##### Excerpted text

IN THE COURT OF QUEEN'S BENCH FOR SASKATCHEWAN

 

JUDICIAL CENTRE OF SASKATOON

 

BETWEEN:

EDWARD BURKE HUDSON

 

APPLICANT

- and -         

THE ATTORNEY GENERAL OF CANADA

 

RESPONDENT

 

 

 

BRIEF OF LAW

 

 

 

Department of Justice
Prairie Region, Saskatoon Office
10th Floor, 123 2nd Avenue South
Saskatoon, Saskatchewan
S7K 7E6

 

 

INDEX

 

  1. Introduction ................................................................................. 1
  2. Facts .............................................................................................. 1
  3. Procedure ...................................................................................... 2
  4. Issue ............................................................................................... 3
  5. Argument and Law ....................................................................... 3
  6. Conclusion ...................................................................................... 9
  7. List of Authorities ........................................................................ 12

 

INTRODUCTION

  1. The Applicant does not agree with the licensing provisions of The Firearms Act and related provisions of The Criminal Code of Canada (the "Code"). He does not believe that he, or any "law abiding citizen", should ave to hold a license or register his weapons. He has been peacefully, although at times not lawfully, protesting the licensing and registration requirements of the Firearms Act and related provisions for over a decade.
  2. The Supreme Court of Canada has unequivocally stated that there is no right to bear arms in Canada. This has been affirmed repeatedly in previous court proceedings initiated by the Applicant before the Saskatchewan Provincial Court (twice), Saskatchewan Court of Queen's Bench, and Saskatchewan Court of Appeal.
  3. The Applicant now wishes to take his cause before a jury of his peers, and argues his firearm cannot be made forfeit to the Crown in the absence of such a trial. His argument must fail. There is no right to a trial by jury in Canada with respect to a forfeiture of property, and there is no right to be charged with an offence.

##########

_Aim of the task_. Write the next part of the firearm forfeiture brief above, beginning after its final sentence.

##### Entries provided

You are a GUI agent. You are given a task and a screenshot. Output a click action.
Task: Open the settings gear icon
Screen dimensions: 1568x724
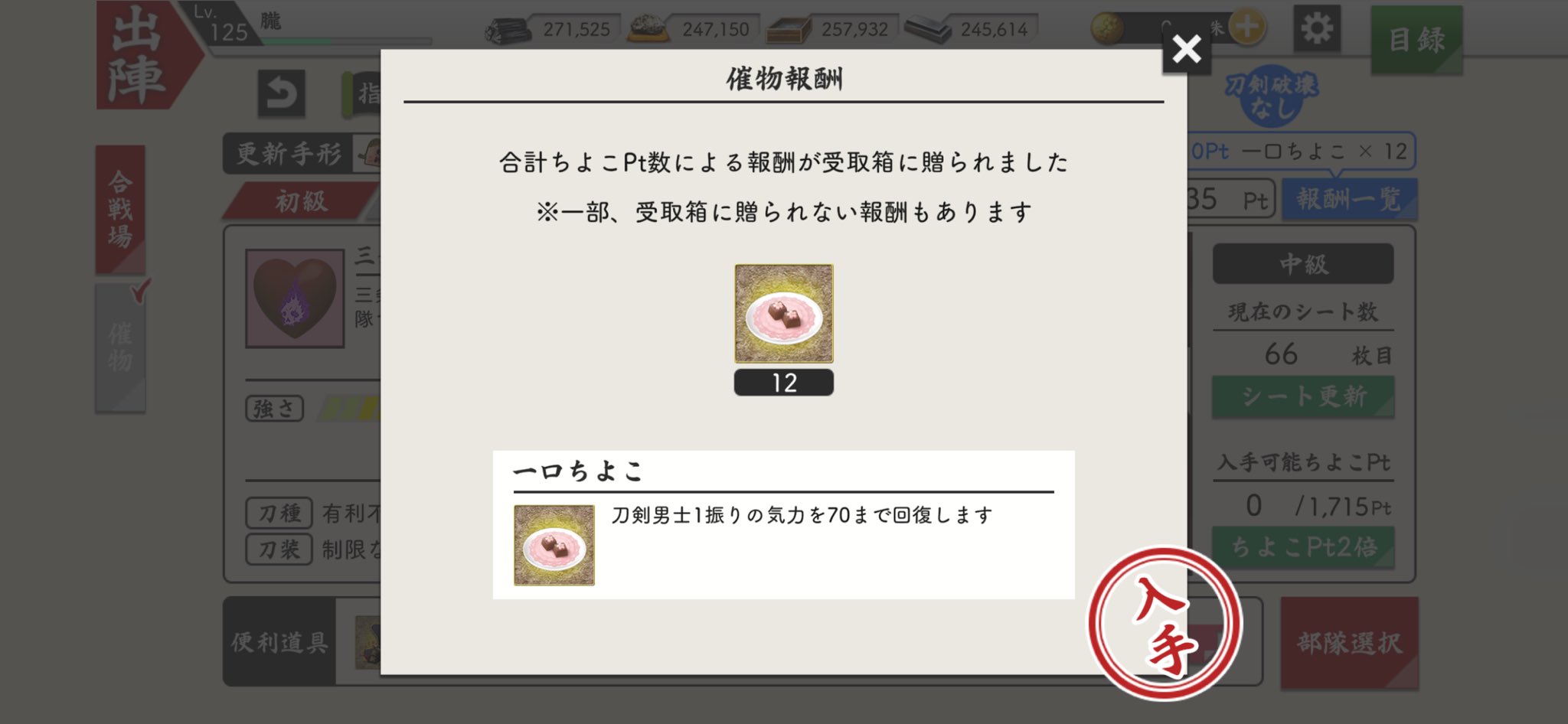(x=1317, y=29)
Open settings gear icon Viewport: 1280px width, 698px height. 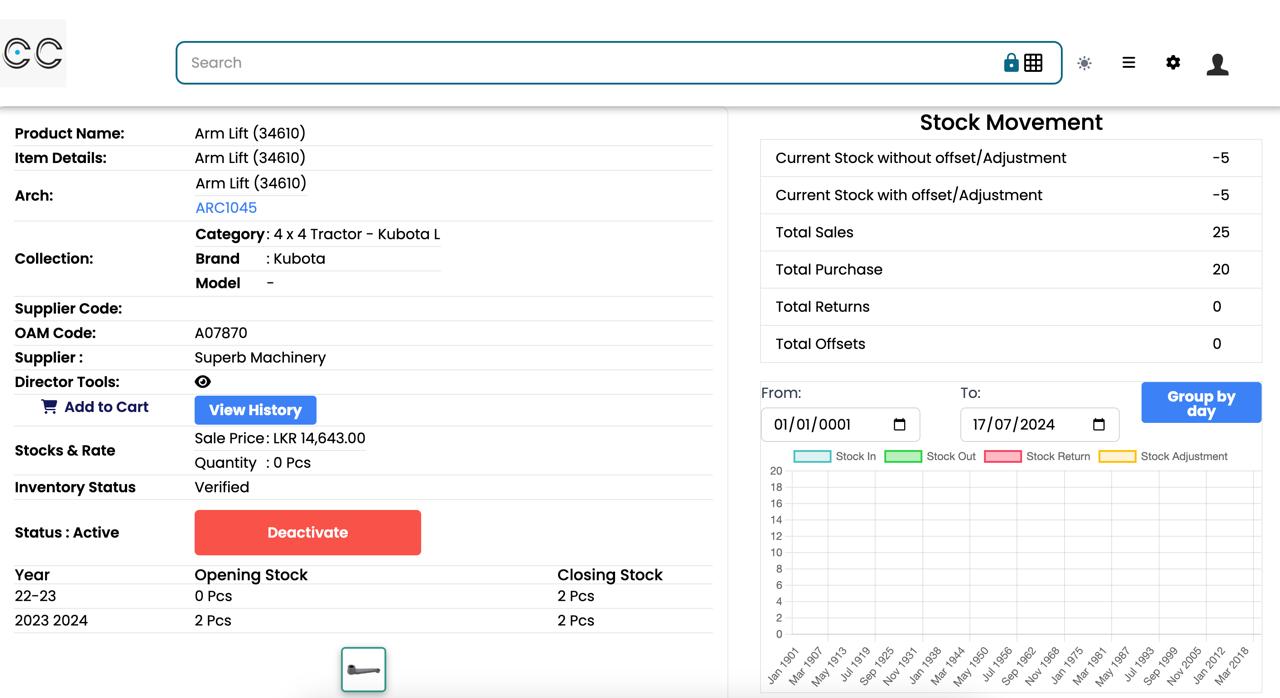coord(1173,63)
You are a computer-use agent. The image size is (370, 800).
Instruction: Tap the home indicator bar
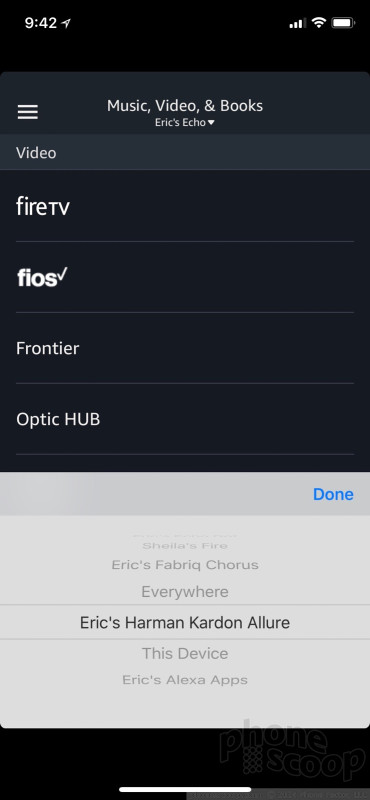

##########

_Result_.
FACTS

  1. The Applicant orchestrated a seizure of two firearms, one near Davidson, Saskatchewan, and one near Carmel, Saskatchewan, in order to ground a "constitutional challenge" to the licensing provisions.
  2. The "Davidson firearm" was taken before Orr PCJ sitting in Craik, Saskatchewan. The Applicant's challenge in relation to that matter was unsuccessful and his firearm was forfeited. He attempted to appeal but there is no appeal of a s. 117.03 order.
  3. The Applicant then initiated an independent "constitutional challenge" in the Court of Queen's Bench (Saskatoon). That challenge was unsuccessful and his appeal of that determination was also unsuccessful. Leave to appeal to the Supreme Court of Canada was denied.
  4. The proceedings regarding the "Carmel firearm" were adjourned to allow the Craik matter to proceed on the basis that the facts were essentially the same and that the decision would determine this matter. This matter was then adjourned to allow the independent "constitutional challenge" to proceed. The Applicant argued that this matter should be further adjourned to await a similar challenge that was before the Ontario Court of Appeal. That challenge was also unsuccessful.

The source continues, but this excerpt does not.